Required action:
Only the lines containing "computer" belong in the answer; find them in the material below.

Records:
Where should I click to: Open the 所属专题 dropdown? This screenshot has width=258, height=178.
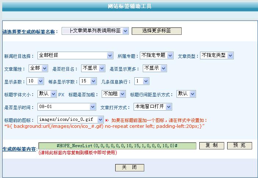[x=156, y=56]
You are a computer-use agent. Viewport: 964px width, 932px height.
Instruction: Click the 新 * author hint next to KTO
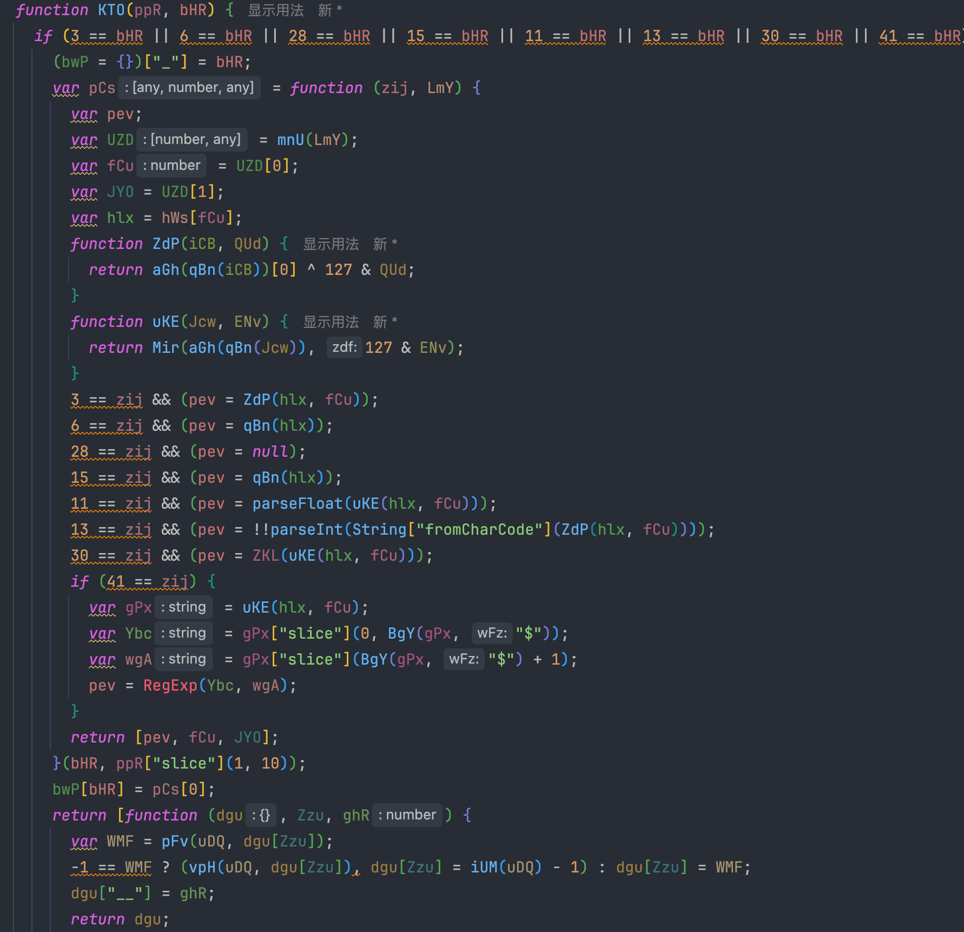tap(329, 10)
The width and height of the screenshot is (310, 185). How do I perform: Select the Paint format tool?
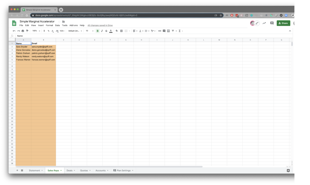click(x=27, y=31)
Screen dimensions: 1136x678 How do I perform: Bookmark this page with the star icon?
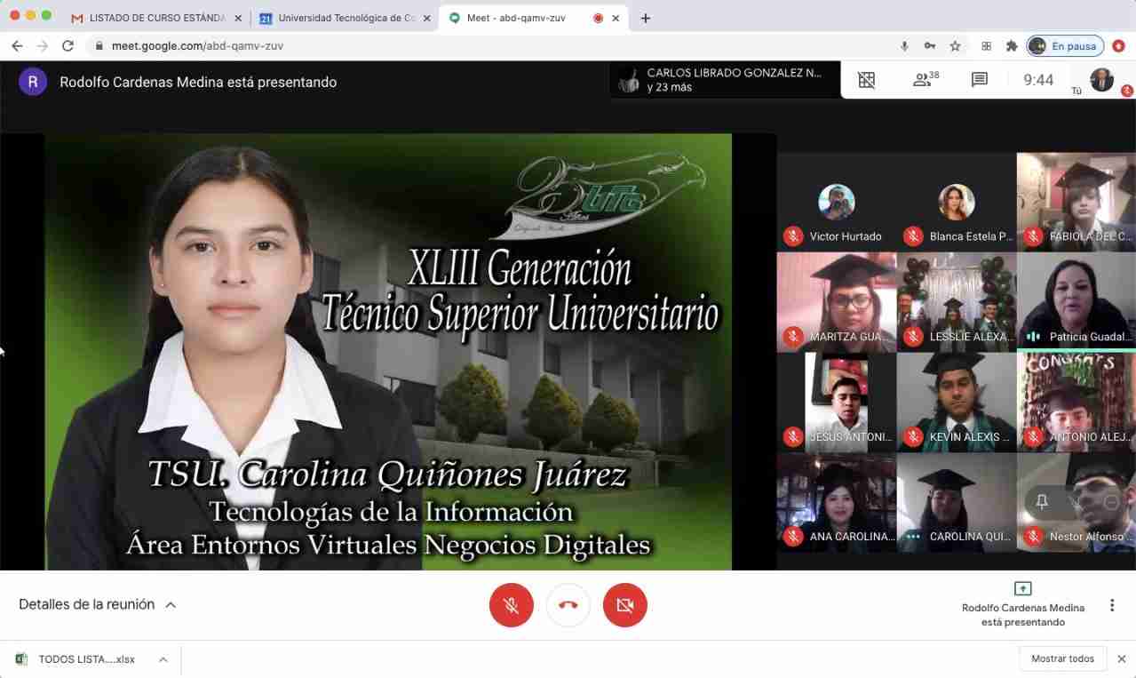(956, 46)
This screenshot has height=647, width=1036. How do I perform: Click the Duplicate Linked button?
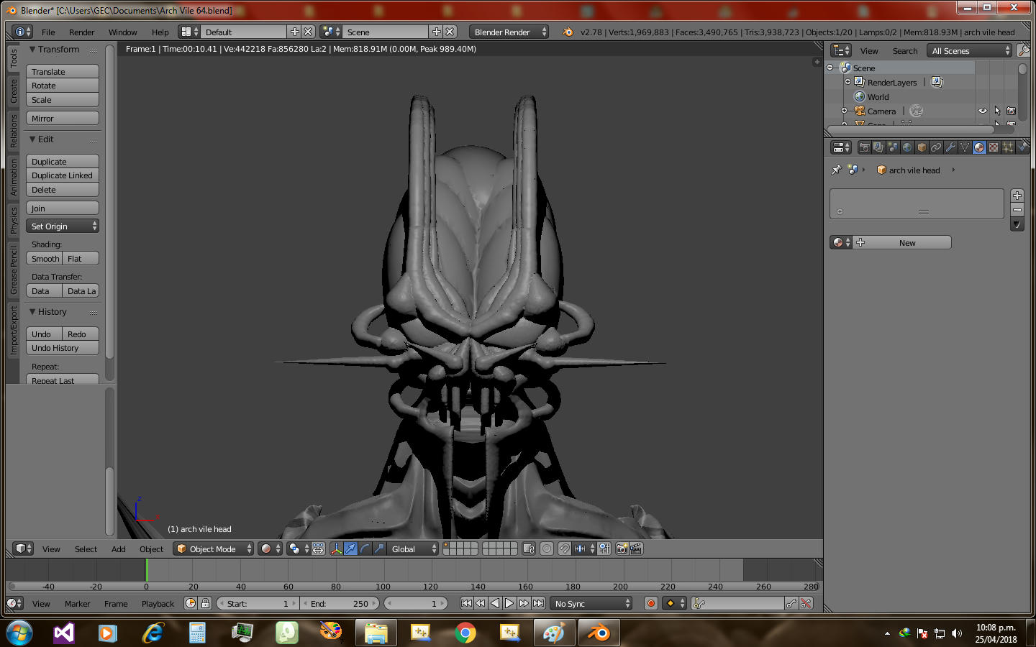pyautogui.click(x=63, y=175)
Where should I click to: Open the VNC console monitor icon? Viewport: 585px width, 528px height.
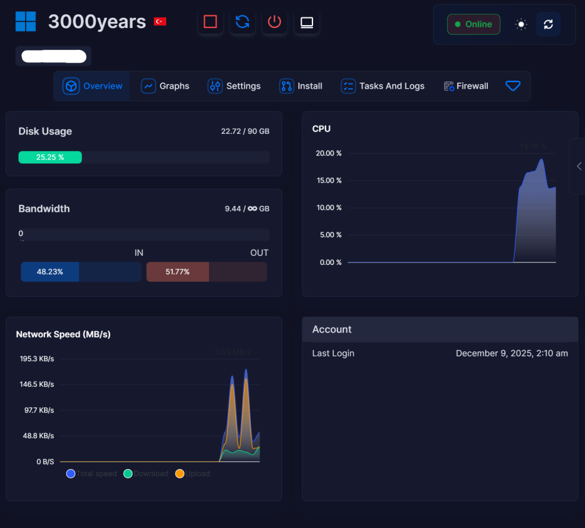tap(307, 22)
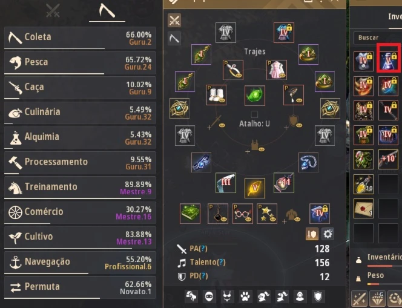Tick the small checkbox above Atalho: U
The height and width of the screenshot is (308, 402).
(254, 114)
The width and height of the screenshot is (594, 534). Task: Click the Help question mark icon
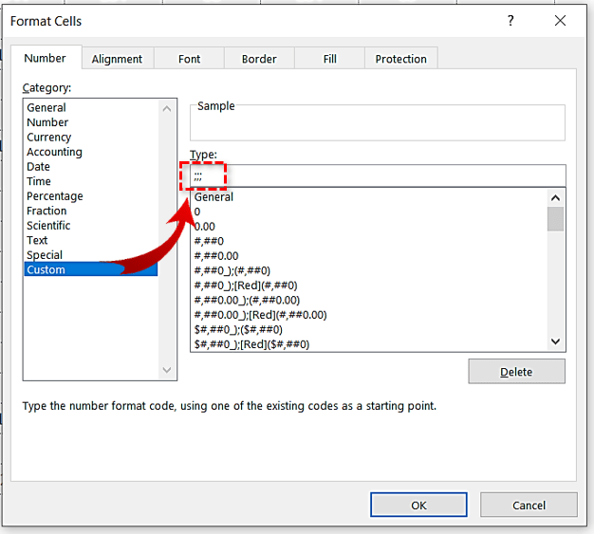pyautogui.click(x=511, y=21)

...

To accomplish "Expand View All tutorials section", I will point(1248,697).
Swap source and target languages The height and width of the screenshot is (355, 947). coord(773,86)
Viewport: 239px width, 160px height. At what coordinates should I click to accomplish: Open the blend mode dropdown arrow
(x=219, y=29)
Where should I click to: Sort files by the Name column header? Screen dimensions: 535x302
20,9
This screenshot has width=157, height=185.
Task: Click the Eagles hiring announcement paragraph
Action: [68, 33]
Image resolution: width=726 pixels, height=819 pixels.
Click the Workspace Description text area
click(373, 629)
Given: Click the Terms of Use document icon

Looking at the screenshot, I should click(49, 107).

---

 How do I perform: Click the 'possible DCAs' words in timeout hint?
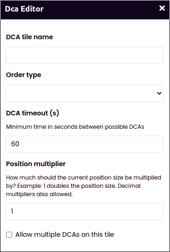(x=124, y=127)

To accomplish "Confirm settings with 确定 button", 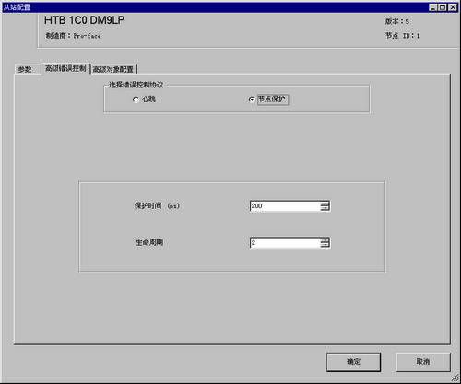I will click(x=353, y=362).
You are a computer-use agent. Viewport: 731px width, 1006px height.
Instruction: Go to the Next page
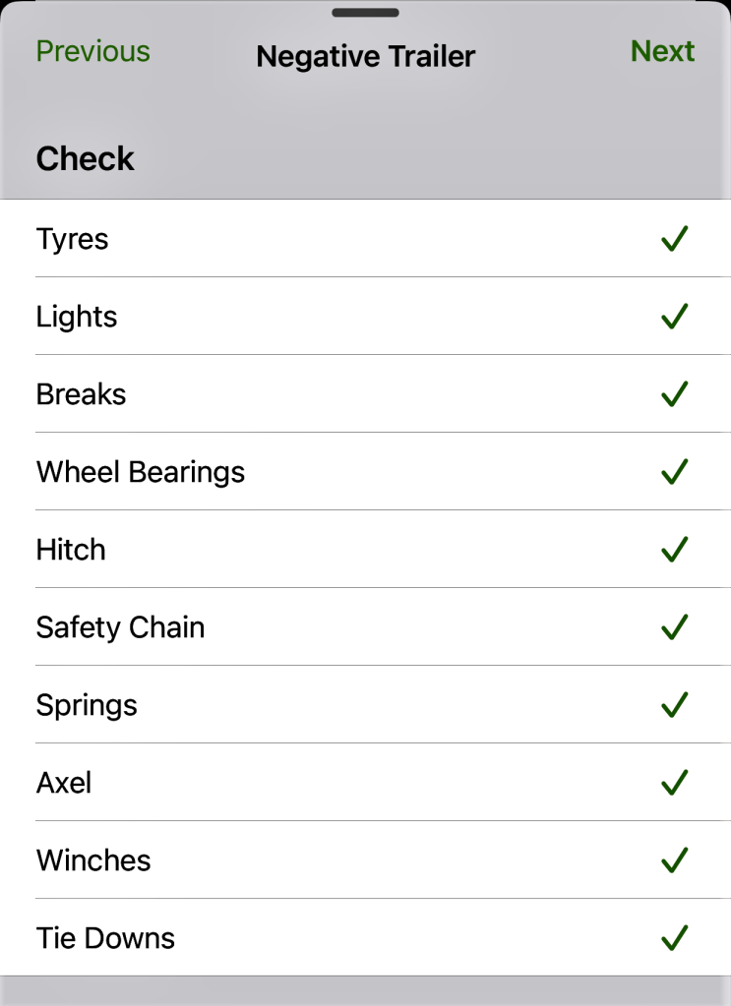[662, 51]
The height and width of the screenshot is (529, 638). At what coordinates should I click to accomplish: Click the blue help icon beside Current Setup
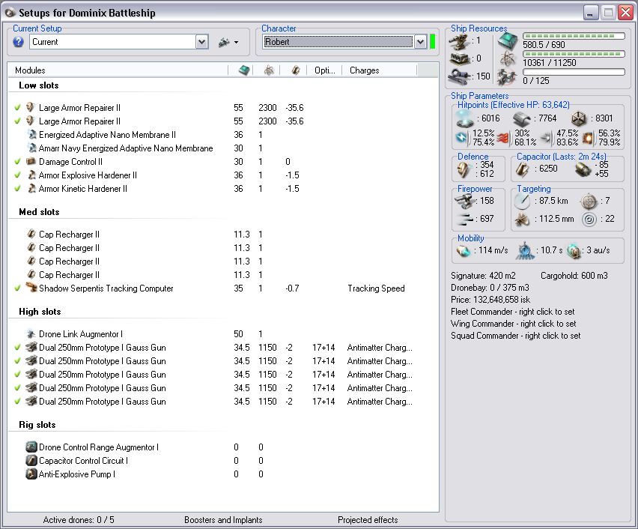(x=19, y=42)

Answer section:
You are a computer-use agent. Viewport: 964px width, 932px height.
You are a computer-use agent. Viewport: 731px width, 1006px height.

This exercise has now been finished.